Penulisan Kitab Taurat

 
Ada seorang imam yang berkata dalam khotbahnya bahwa Kitab-kitab Taurat tidak ditulis oleh Musa. Benarkah demikian? Kalau demikian, siapa yang menulis Kitab-kitab Taurat? Mengapa Yoh. 1:17 dan Luk. 16:29 merujuk Kitab Taurat kepada Musa?

NN, Malang.

Pertama, memang benar bahwa kitab-kitab Taurat tiak ditulis oleh Musa, karena sangat banyak tulisan dalam kitab-kitab itu yang menunjukkan asal-usulnya bukan dari masa hidup Musa. Musa sendiri kemungkinan hidup pada abad XIII Sebelum Masehi. Contoh yang sangat jelas ialah bahwa tidak mungkin Musa sendiri yang menulis tentang kematiannya (Ul. 34). Bukti lain ialah adanya cara penyebutan Allah yang berbeda. Beberapa bagian menyebut Allah sebagai Yahweh, sedangkan lainnya menyebut Allah sebagai Elohim. Masing-masing merupakan ungkapan pemikiran yang khas dari masing-masing bagian, yang kemudian disebut Yahwista (Y) dan Elohista (E).

ENTRI YANG DIBERIKAN:
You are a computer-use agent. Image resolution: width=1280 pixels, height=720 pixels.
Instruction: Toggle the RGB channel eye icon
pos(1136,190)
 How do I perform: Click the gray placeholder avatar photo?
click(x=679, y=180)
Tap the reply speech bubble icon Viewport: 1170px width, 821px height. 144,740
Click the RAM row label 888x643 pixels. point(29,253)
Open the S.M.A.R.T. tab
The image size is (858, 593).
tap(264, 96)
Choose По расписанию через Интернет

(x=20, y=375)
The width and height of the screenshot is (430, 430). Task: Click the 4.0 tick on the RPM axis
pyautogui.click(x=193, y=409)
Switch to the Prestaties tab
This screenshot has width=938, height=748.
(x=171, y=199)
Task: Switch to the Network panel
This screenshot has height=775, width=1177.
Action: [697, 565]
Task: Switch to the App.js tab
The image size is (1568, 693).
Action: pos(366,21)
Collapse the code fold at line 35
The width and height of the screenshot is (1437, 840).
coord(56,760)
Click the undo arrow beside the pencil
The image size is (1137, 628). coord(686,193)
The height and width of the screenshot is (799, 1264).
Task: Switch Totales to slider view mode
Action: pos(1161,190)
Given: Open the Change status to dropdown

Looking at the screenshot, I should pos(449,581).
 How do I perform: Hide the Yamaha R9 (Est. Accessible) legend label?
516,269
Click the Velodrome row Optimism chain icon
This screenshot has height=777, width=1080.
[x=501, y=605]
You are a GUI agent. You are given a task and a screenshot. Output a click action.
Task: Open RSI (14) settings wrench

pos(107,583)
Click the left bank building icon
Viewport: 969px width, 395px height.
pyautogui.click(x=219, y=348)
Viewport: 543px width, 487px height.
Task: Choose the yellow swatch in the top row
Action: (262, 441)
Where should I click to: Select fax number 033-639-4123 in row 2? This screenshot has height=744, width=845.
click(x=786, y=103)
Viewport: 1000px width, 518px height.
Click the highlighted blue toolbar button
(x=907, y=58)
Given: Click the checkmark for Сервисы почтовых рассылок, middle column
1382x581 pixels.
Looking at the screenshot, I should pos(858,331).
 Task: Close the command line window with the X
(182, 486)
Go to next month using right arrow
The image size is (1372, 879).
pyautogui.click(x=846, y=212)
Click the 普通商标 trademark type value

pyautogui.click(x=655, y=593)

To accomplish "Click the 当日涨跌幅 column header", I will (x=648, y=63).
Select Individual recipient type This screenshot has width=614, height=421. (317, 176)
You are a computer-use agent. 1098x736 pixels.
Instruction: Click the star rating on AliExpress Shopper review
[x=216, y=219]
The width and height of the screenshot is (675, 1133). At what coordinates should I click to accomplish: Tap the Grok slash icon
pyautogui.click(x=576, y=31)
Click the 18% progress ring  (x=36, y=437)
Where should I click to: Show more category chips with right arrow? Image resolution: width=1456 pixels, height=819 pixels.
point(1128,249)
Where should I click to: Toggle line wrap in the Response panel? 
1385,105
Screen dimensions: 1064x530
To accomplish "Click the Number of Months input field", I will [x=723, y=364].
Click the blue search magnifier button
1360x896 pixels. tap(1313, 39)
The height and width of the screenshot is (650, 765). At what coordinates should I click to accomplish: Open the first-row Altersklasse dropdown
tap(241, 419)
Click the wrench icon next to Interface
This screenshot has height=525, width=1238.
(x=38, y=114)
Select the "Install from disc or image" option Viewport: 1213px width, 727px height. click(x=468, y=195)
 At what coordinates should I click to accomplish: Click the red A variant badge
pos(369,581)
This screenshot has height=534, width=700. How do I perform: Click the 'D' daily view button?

KEGIATAN:
(A) Ambillah dari kutipan teks bagian yang dimulai pada kata-kata "NN, Malang." dan berhenti setelah kata-kata "dan Elohista (E).".
(B) Bagaimana isi kutipan teks jika diringkas dalam dua kalimat?
(C) Jawablah pertanyaan berikut berdasarkan kutipan teks:
(i) Pada abad berapa Musa kemungkinan hidup?
(ii) Bagian Kitab Suci mana yang disebut sebagai contoh tulisan tentang kematian Musa?
(iii) Ayat-ayat mana yang disebut penanya merujuk Kitab Taurat kepada Musa?

HASIL LATIHAN:
(A)
NN, Malang.

Pertama, memang benar bahwa kitab-kitab Taurat tiak ditulis oleh Musa, karena sangat banyak tulisan dalam kitab-kitab itu yang menunjukkan asal-usulnya bukan dari masa hidup Musa. Musa sendiri kemungkinan hidup pada abad XIII Sebelum Masehi. Contoh yang sangat jelas ialah bahwa tidak mungkin Musa sendiri yang menulis tentang kematiannya (Ul. 34). Bukti lain ialah adanya cara penyebutan Allah yang berbeda. Beberapa bagian menyebut Allah sebagai Yahweh, sedangkan lainnya menyebut Allah sebagai Elohim. Masing-masing merupakan ungkapan pemikiran yang khas dari masing-masing bagian, yang kemudian disebut Yahwista (Y) dan Elohista (E).

(B) Kutipan teks memuat pertanyaan dari NN, Malang, tentang khotbah seorang imam yang menyatakan bahwa Kitab-kitab Taurat tidak ditulis oleh Musa. Jawabannya membenarkan hal itu karena banyak tulisan di dalamnya tidak berasal dari masa hidup Musa, misalnya kisah kematian Musa (Ul. 34), dan karena ada penyebutan Allah yang berbeda, yaitu Yahweh dan Elohim, yang kemudian disebut Yahwista (Y) dan Elohista (E).

(C)
(i) Abad XIII Sebelum Masehi.
(ii) Ul. 34.
(iii) Yoh. 1:17 dan Luk. 16:29.